ここでは使わないがそういう食材に心当たりがある。

おそらくその一つだろうとあたりを付けた料理長が話を聞いてうなずいた。


「なるほど、実を長期間塩漬けにしたものですね。これは確かに保存食と言えます」


少なくとも塩や砂糖を大量に使って水分を抜いたものの大半は保存食だ。

彼の国は食料難になったり、戦地で長く生活する人間が多いから必然的にそういったものが発達したのだろう。

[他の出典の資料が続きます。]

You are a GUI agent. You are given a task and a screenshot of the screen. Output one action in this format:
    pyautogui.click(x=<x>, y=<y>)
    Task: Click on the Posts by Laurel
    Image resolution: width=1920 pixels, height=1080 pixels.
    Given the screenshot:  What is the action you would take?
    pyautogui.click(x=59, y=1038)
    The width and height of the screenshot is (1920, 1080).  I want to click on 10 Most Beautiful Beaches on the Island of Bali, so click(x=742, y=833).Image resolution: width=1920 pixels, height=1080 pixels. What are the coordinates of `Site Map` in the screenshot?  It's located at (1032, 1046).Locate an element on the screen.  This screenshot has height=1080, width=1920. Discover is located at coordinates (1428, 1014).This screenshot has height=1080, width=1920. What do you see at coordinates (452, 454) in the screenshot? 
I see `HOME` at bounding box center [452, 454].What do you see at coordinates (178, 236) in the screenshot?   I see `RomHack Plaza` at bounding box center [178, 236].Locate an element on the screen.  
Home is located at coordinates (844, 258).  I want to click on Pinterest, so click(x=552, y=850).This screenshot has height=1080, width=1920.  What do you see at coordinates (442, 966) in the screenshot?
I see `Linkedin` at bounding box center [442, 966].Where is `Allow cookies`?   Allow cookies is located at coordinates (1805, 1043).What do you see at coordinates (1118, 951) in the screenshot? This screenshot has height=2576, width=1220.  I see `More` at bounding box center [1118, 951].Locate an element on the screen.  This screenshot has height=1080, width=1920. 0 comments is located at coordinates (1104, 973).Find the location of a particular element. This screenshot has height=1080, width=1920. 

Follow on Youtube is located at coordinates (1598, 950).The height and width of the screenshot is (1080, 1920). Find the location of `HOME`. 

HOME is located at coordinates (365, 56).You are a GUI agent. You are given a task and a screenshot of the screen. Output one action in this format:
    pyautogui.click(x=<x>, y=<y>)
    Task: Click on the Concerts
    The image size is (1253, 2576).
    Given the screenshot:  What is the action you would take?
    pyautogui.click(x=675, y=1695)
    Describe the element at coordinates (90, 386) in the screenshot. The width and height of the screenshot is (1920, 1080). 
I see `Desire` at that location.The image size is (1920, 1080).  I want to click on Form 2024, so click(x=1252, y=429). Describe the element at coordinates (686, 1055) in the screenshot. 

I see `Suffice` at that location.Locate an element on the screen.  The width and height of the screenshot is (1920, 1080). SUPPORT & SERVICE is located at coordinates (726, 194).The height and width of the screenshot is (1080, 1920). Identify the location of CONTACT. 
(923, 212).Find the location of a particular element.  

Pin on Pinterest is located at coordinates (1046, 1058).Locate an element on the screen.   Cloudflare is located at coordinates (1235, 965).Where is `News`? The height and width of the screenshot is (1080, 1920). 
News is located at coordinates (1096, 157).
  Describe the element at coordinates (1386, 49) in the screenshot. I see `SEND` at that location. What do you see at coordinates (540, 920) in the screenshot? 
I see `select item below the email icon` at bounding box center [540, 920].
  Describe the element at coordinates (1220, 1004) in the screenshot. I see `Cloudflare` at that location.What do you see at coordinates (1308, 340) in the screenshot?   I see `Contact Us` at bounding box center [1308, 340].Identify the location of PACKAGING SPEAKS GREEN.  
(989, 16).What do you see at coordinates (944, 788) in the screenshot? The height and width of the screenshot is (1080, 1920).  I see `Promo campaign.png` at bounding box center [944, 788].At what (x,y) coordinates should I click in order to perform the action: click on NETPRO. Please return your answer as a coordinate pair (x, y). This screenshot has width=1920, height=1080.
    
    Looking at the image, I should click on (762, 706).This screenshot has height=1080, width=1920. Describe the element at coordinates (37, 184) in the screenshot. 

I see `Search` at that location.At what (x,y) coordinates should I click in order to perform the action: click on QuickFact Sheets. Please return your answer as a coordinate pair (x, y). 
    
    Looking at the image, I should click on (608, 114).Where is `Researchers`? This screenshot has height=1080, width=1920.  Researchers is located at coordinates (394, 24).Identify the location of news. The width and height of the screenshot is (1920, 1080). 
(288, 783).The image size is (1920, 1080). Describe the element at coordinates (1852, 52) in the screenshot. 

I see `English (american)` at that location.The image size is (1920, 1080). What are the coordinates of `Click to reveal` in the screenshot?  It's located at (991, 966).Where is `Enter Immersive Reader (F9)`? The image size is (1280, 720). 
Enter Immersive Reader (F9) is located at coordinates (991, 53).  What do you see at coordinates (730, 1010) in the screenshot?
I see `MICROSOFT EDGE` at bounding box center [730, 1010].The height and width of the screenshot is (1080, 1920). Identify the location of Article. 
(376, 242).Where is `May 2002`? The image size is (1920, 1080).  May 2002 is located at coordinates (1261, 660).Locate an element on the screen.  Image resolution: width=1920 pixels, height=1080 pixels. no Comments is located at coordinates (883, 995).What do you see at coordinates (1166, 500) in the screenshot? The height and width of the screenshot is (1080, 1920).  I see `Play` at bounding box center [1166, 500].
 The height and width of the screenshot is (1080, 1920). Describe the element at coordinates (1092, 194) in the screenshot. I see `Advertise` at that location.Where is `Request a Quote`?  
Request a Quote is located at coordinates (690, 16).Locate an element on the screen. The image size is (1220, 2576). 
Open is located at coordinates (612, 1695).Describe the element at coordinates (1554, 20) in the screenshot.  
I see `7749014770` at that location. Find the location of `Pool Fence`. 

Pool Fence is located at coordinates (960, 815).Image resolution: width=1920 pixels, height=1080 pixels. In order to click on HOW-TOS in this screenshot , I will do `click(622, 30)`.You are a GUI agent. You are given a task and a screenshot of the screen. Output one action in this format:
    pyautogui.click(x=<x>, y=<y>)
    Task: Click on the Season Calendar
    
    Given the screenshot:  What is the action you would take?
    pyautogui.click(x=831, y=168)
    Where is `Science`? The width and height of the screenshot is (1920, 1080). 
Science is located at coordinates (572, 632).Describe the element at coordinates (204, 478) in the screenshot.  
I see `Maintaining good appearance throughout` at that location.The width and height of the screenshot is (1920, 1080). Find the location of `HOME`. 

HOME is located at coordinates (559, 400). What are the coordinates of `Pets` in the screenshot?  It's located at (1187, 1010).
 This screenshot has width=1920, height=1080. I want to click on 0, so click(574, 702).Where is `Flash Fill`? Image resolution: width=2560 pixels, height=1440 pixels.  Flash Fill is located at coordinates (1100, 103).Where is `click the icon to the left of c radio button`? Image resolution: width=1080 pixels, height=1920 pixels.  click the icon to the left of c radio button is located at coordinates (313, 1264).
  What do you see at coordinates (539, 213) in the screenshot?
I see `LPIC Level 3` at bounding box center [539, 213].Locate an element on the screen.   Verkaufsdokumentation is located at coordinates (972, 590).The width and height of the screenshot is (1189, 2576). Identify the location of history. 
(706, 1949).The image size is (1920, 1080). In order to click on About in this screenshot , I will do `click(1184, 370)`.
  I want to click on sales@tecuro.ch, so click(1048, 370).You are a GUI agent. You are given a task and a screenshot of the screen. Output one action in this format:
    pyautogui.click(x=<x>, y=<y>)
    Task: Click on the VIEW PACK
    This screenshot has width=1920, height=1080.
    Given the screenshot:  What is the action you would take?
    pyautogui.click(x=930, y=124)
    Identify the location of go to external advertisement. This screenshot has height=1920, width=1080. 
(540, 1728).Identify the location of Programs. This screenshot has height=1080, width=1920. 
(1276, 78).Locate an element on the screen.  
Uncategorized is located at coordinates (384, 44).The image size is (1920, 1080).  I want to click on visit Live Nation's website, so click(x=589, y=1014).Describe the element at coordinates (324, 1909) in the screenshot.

「残っている塩は使わなくていいそうだけれど、こちらにも味はうつっているようなの。果肉は塩が強くて酸っぱい感じだから、鶏肉をさっぱりとさせたり、風味を変えるのにも使えると思うわ。でも独特な味だから、好みが分かれると思うの。だから厨房で味見する分くらいしかいただいてないわ。あちらの食文化が広まった時に使えるよう準備しておくのもいいと思うのだけれど、お米を炊く前に何か別の食材と一緒に試してみない?」


また殿下は来るだろうし、これらを取り入れた料理を披露してもいい。

意見を聞ければ改良もできるだろうとエレナが言うと、その間に一人が肉の塊を取り出して盛ってきた。


「鶏肉なら、細かくすればすぐに火は通るんじゃないですか?まだこれを乗せないとはいえ、この後火を起こすんでしたら先に使っても無駄にはなりませんよね?」


切ってお湯にくぐらせるだけでいいだろうしと一人が提案すると料理長が許可を出す。


「そうだな。それで少しいただいてみよう。エレナ様もそれでよろしいでしょうか?」

「ええ。そうしましょう!」


エレナがそう答えると、これまで見ているか記録をしていただけの料理人が一斉に動き出す。

そしてあっという間に細く裂かれた鶏が火の通された状態でエレナの前に出されたのだった。